Last week, we discussed some of the estate planning documents that our Michigan readers might find useful when preparing for end-of-life care. It is important for these documents to consider a variety of situations that you might find yourself in when your time in this world is nearing an end. One of those situations is where and how you want your end-of-life care.
Some people might want to stay home in their final days. Programs like hospice and palliative care are two options to consider. These programs provide most, if not all, care at the person's home or in a home-like hospice facility.
Generally, hospice is suitable for a person who is expected to live up to six months. The caregivers are able to help monitor the person and provide pain relief for the unique pains that creep up as life ends. These programs usually provide considerable support for the person's family. Hospice caregivers are usually on call around the clock since end-of-life progression doesn't follow a traditional schedule.

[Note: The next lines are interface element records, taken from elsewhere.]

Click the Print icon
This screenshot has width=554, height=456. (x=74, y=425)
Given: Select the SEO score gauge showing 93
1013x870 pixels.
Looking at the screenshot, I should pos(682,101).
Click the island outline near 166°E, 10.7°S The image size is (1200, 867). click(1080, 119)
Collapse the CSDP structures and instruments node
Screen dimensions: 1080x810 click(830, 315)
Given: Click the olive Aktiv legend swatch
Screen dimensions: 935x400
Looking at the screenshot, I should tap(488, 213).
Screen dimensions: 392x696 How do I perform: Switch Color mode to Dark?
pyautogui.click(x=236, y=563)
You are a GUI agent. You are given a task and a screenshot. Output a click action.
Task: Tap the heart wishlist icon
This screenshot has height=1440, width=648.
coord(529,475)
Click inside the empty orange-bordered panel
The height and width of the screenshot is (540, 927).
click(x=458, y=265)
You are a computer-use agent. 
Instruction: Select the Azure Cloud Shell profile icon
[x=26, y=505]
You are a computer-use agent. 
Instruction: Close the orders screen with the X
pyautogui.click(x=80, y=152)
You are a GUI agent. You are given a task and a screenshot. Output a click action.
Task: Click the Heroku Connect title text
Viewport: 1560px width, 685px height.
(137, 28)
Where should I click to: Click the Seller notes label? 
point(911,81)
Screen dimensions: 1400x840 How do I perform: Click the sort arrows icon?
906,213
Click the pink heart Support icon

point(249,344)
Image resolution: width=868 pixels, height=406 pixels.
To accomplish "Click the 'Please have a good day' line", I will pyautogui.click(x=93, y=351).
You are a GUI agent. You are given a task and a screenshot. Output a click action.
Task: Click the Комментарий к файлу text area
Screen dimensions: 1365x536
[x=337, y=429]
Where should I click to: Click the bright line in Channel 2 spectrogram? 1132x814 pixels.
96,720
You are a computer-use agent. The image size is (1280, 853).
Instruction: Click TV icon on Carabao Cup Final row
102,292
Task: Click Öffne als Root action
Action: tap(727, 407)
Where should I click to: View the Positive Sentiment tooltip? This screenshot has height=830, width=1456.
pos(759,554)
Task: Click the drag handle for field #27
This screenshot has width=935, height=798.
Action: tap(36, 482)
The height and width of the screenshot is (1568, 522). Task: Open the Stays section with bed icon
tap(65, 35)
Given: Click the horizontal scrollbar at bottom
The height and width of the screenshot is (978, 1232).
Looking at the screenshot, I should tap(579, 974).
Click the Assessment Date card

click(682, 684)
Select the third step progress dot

Besides the obvious medical goals of hospice programs, you and your family might also benefit from emotional support the program offers. While you are cared for, your loved ones can get grief counseling to help them deal with the emotional aspects of your final days. This also allows you and your loved ones to focus on creating memories and enjoying the time you have left.
Before you reach your final days, you should ensure that you have made some of the difficult decisions so that your family knows what you want to happen. As you create your end-of-life care documentation, such as a power of attorney, make sure that you let your loved ones know your wishes and convey them in a manner that can be legally upheld if necessary.